### Text
NHS England Chief Executive Simon Stevens has announced that the NHS hopes to offer CAR-T immunotherapy as a treatment for blood cancer on the NHS this year. Speaking at the Association of British Pharmaceuticals Industry annual conference, he said that preparations were under way to make CAR-T, or Chimeric antigen receptor T-cell therapy, available on the NHS, but manufacturers needed to set fair and affordable prices.
Game changing immunotherapy treatment
CAR-T is a type of immunotherapy treatment which has been hailed as a game-changer, which works by harnessing the power of the body’s own immune system, and using it to fight against cancer cells. Early stage trials worldwide have resulted in some astonishing and impressive results in some patients with blood cancer.
Hope for the future of pancreatic cancer treatment
Commenting on the news, Leanne Reynolds, Head of Research at Pancreatic Cancer UK, said: “It is wonderful news that the NHS hopes to make CAR-T immunotherapy available as a treatment for blood cancer later this year, as this offers us hope for the future of pancreatic cancer treatment too. We must now see further research to investigate how this promising new type of therapy can be turned into an effective treatment for pancreatic cancer. Then in years to come, people with pancreatic cancer could benefit far more quickly, because the treatment would already be available on the NHS for another type of cancer.
“People with pancreatic cancer have precious few treatment options for this tough disease, and all too often the treatments which are available to them are not very effective. Less than seven per cent of people with pancreatic cancer will survive beyond five years, so it is vital that we see research to investigate all promising leads that could pave the way to effective new treatments for the future.”

### Work to complete
A. Retype the part of the CAR-T article that begins with the words "Game changing immunotherapy" and ends with "with blood cancer.".
B. Translate this sentence from the CAR-T article into Spanish: "Early stage trials worldwide have resulted in some astonishing and impressive results in some patients with blood cancer."

### Provided material
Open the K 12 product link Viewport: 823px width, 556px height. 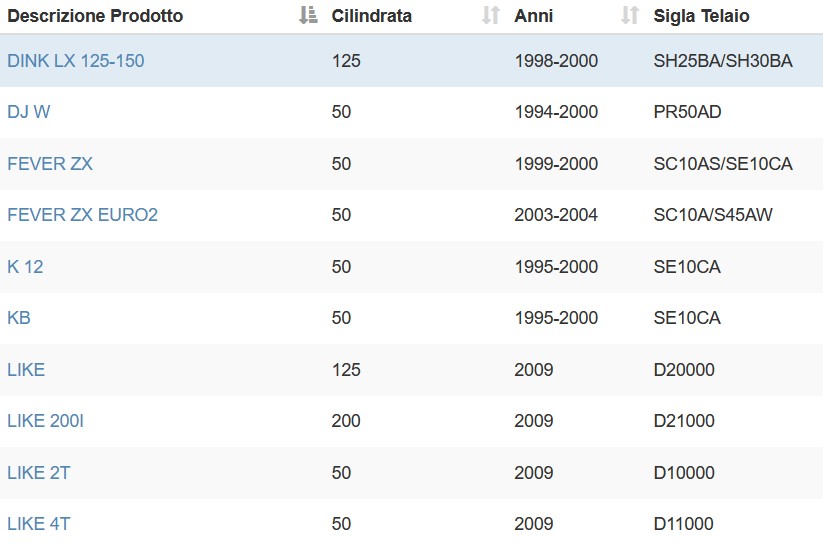[25, 267]
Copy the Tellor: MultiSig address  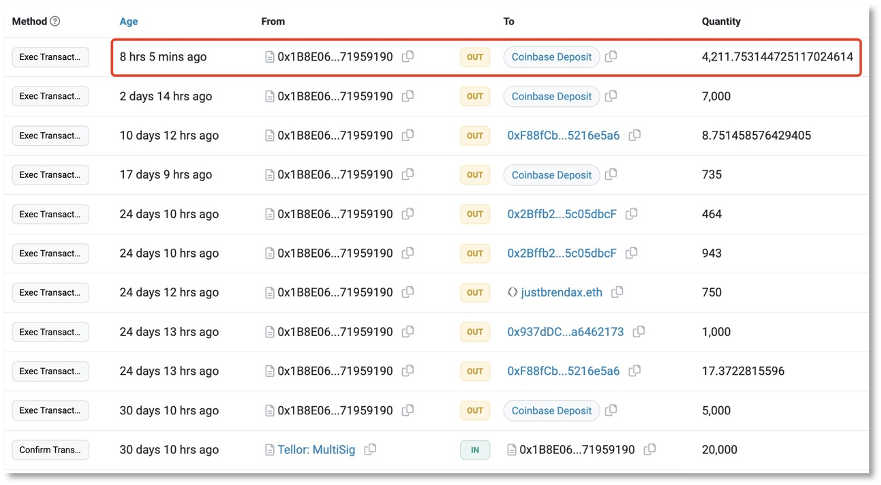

### Problem solutions
A.
Game changing immunotherapy treatment
CAR-T is a type of immunotherapy treatment which has been hailed as a game-changer, which works by harnessing the power of the body’s own immune system, and using it to fight against cancer cells. Early stage trials worldwide have resulted in some astonishing and impressive results in some patients with blood cancer.

B. Los ensayos en fase inicial realizados en todo el mundo han dado resultados asombrosos e impresionantes en algunos pacientes con cáncer de la sangre.